ABOUT THIS EXERCISE:
Look for the word "screenshot" in the entries and copy each line where it appears.

DATA EXTRACT:

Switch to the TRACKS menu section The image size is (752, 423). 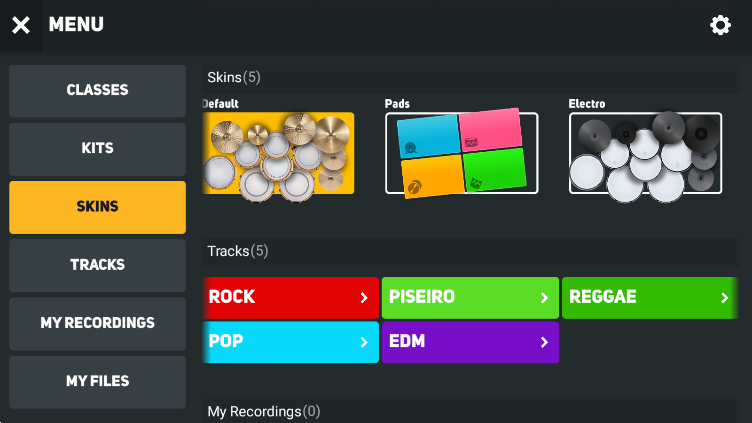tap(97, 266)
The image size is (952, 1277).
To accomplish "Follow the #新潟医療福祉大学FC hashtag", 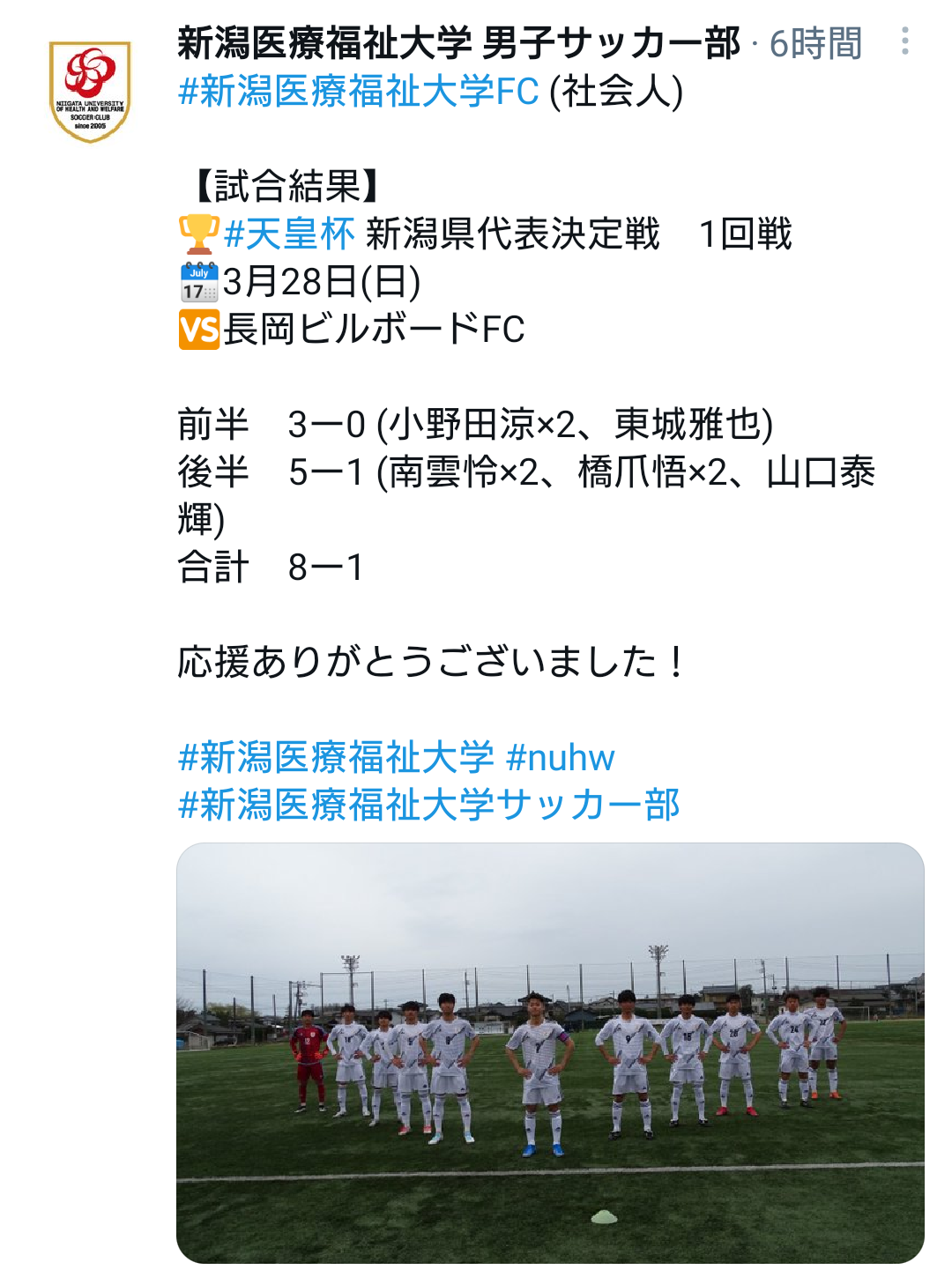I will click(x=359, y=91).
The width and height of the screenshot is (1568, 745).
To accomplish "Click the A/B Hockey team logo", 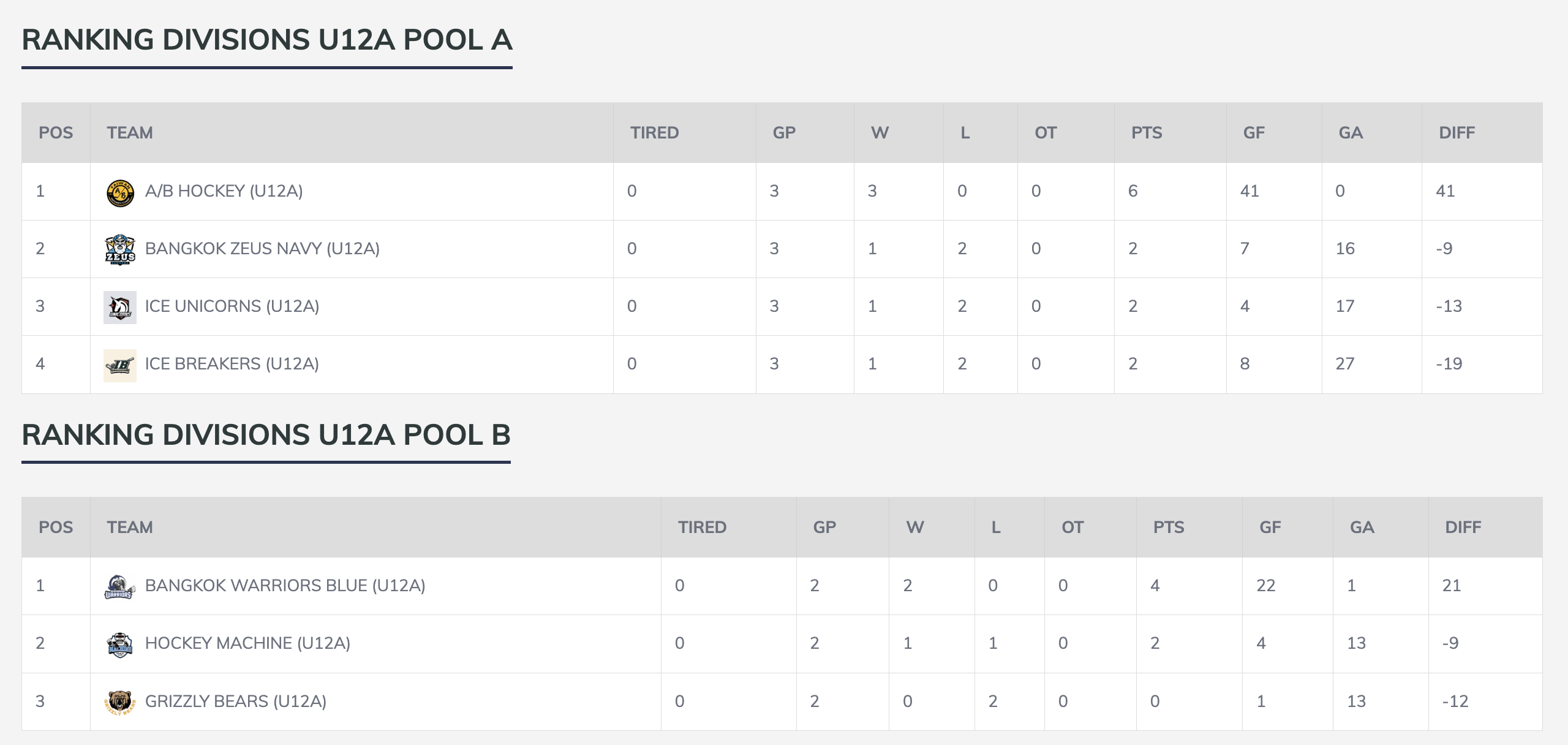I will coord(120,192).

--

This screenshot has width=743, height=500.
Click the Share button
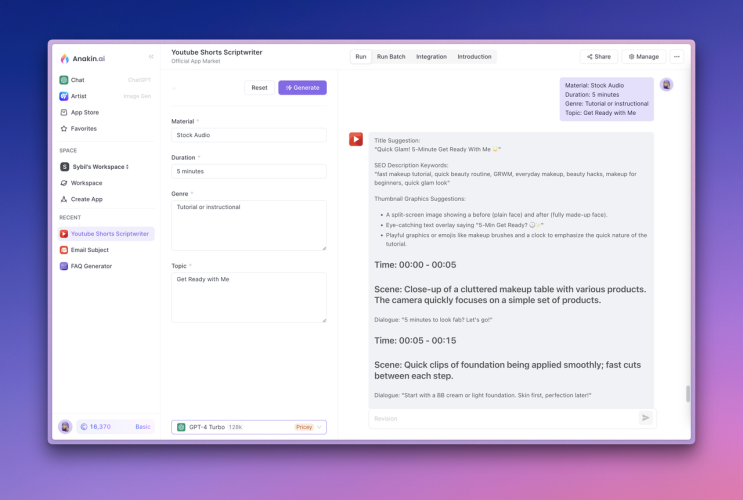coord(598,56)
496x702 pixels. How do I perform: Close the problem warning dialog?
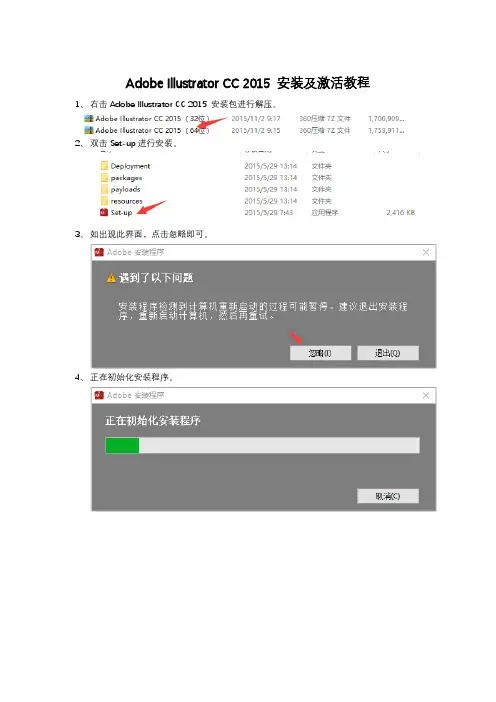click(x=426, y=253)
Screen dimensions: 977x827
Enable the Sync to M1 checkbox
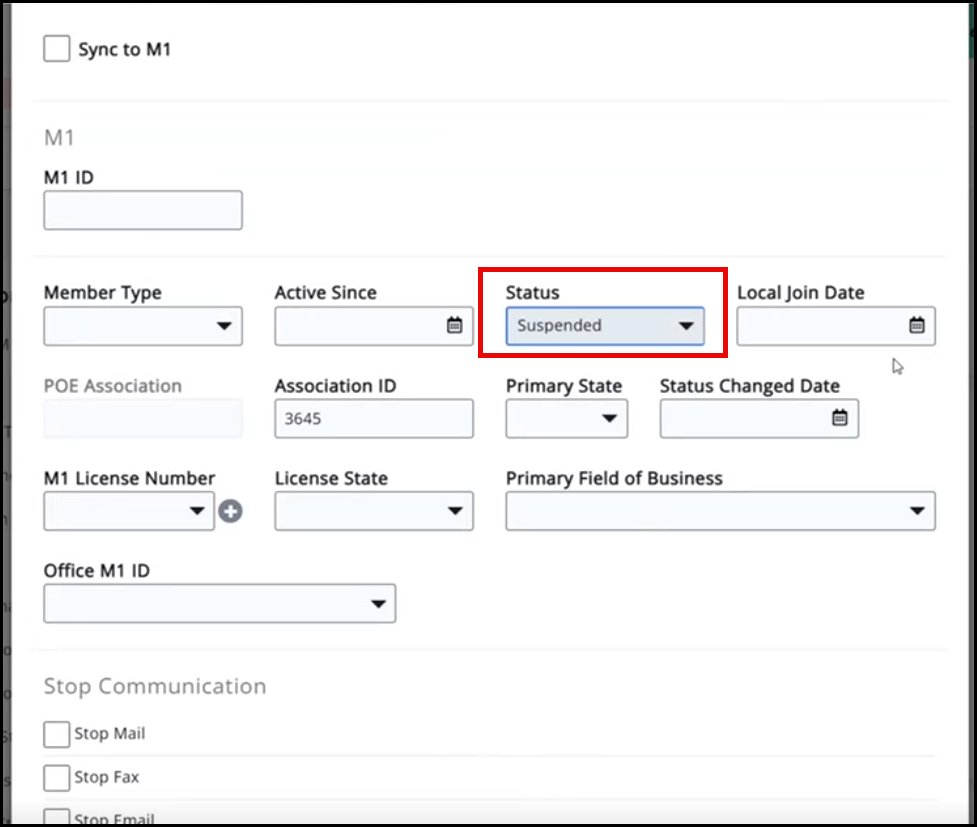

* * *

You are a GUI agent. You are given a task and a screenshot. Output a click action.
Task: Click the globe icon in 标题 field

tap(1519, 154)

ANSWER TO THIS TASK:
The width and height of the screenshot is (1568, 745).
This screenshot has width=743, height=500.
You are a GUI agent. You are given a task and a screenshot. Output a click action.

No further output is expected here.